SOURCE EXTRACT =>
=== Begin Enclosure ===

Separated by one draft pick, second-year receivers Josh Doctson and Laquon Treadwell will forever be linked after getting taken by the Washington Redskins and Minnesota Vikings in the first round of the 2016 draft.
The two are close friends, connected through various pre-draft events, as well as the same trainer in Dallas. To this point in their young careers, though, neither has lived up to their first-round status.
Both have 13 catches in their career. Doctson, who had a pair of 1,000-yard seasons at TCU, caught two passes as a rookie before going on the shelf with an Achilles injury. Treadwell dealt with nagging injuries throughout his own rookie campaign and was limited to one catch in 80 offensive snaps.
Both have been healthier and more effective in Year 2, but are only on pace for about one and a half receptions per game, despite playing over 50 percent of their teams’ snaps.
Treadwell has proven useful as a blocker, at least, even though he only has 12 catches. He is also in an offense that features Adam Thielen and Stefon Diggs, making his effectiveness less of a necessity. Doctson, on the other hand, is on a team with a running back and a tight end leading the team in receiving yards. In five of his eight games, he has zero or one catch.
But Doctson has been more explosive than Treadwell in his finest moments. His first catch of the season was a contested 52-yard touchdown reception against Oakland, and his remarkable diving grab against Seattle last Sunday effectively clinched a win for the Redskins.
He has also made the most of his targets. Kirk Cousins has a 126.9 passer rating when throwing to Doctson, which is tied with Tyreek Hill for 11th in the NFL among receivers with 10 or more targets.
“I think from a statistical standpoint people are waiting for him to have the 10-catch for 200-yard performance and three touchdowns,” Redskins coach Jay Gruden said after the team’s win against the Seahawks. “I think those days are coming.”
Treadwell did have a flashy moment in Week 6 against the Green Bay Packers when he made a one-handed catch for a 25-yard gain. But like Doctson, he has also been held to zero or one catch in five of eight games, and he has not done as well when targeted. Vikings passers have a 42.1 passer rating when aiming for Treadwell, which is seventh lowest in the league among receivers with 10 or more targets.
Both receivers, who are known for a physical style that helps them win 50-50 balls, have not broken away from defenses very often, making it tougher for quarterbacks to trust them with risky targets. Treadwell has 40 yards after catch this season; Doctson has 34. That’s between 3-4 yards after catch per reception. Top receivers get around 5-6.
Neither would be considered burners with Doctson running a 4.5 40-yard dash and Treadwell running a 4.64 at the combine. While hands don’t seem to be an issue for either one, consistent route running will have to be the next step for these two friends to take the next step in their careers.
As for Treadwell, he knows he still has a long way to go.
“I know I can do a lot more,” he said. “I pride myself on doing a lot more and blocking more and just doing more to help the team win. Grade, C. I know I can do better. A lot better. Looking forward to the second half.”

=== End Enclosure ===

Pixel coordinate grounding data

=== Begin Enclosure ===

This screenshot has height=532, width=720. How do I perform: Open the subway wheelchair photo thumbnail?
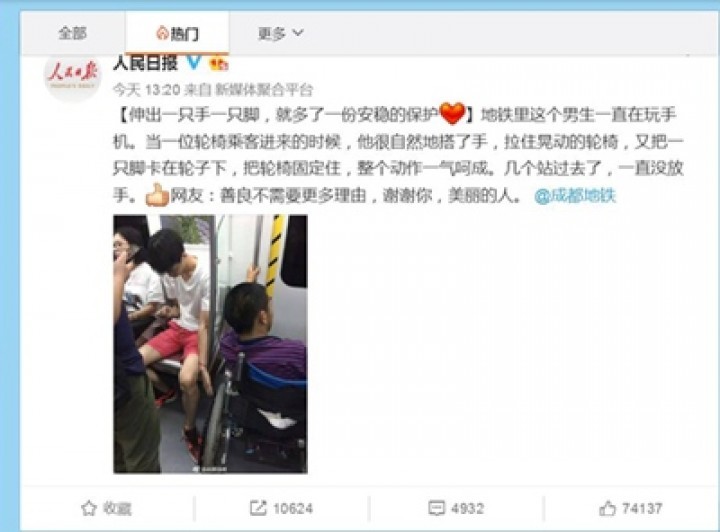pyautogui.click(x=210, y=344)
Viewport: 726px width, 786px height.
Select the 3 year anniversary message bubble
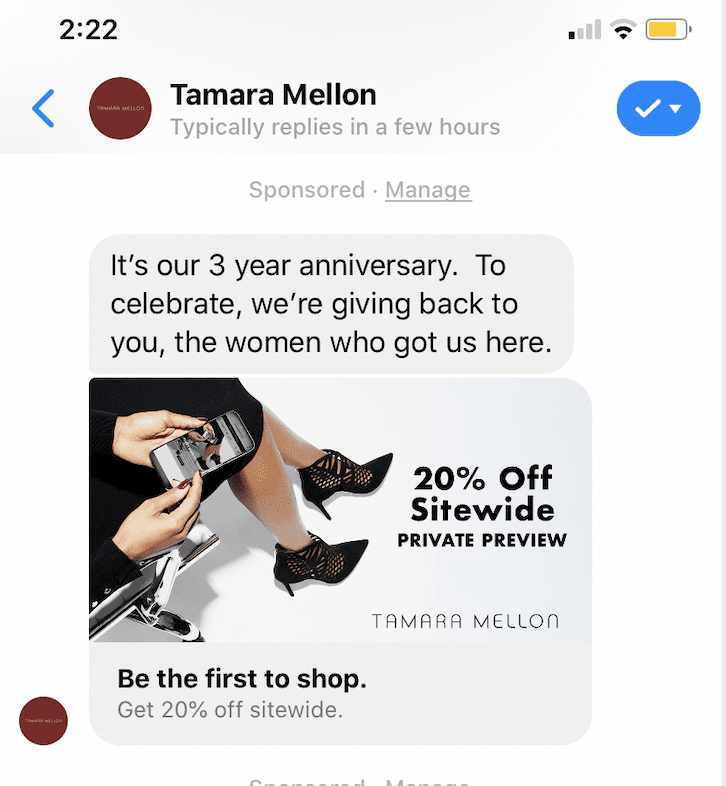(x=330, y=304)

=== End Enclosure ===

Please translate this sentence from the article on the two receivers into Spanish: "The two are close friends, connected through various pre-draft events, as well as the same trainer in Dallas."

ANSWER =>
Los dos son amigos cercanos, unidos por varios eventos previos al draft, así como por el mismo entrenador en Dallas.